#### Task goal
Count the lines in the listing below that contain the word "Viewport". Reply with the number alone.

#### Item position entries
=-=-=-=-=

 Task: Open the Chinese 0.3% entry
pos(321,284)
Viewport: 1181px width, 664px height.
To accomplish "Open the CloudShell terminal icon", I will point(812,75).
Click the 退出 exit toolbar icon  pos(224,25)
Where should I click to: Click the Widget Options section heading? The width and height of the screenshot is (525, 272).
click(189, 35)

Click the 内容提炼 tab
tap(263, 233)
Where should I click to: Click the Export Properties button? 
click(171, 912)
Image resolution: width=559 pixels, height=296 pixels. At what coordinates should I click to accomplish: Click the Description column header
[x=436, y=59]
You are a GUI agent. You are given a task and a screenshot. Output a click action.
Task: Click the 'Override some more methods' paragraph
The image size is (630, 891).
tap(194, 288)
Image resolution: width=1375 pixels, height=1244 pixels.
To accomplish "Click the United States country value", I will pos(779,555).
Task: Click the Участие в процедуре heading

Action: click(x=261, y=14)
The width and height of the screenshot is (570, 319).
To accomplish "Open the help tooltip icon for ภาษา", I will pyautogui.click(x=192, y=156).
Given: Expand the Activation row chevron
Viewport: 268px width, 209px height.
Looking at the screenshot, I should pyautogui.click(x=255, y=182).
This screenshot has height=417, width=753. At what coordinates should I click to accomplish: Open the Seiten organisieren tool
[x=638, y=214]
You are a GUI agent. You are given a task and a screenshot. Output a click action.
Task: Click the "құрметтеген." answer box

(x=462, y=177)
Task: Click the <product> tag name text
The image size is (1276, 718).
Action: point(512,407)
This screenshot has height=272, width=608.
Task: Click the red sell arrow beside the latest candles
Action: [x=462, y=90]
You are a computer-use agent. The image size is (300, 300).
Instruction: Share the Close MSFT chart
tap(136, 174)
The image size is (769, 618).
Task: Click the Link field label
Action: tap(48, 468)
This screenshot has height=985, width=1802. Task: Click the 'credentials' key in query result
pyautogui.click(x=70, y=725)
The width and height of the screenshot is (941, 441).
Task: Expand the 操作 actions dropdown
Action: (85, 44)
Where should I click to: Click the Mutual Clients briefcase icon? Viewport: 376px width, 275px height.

=-=-=-=-=

#### Completed exercise
3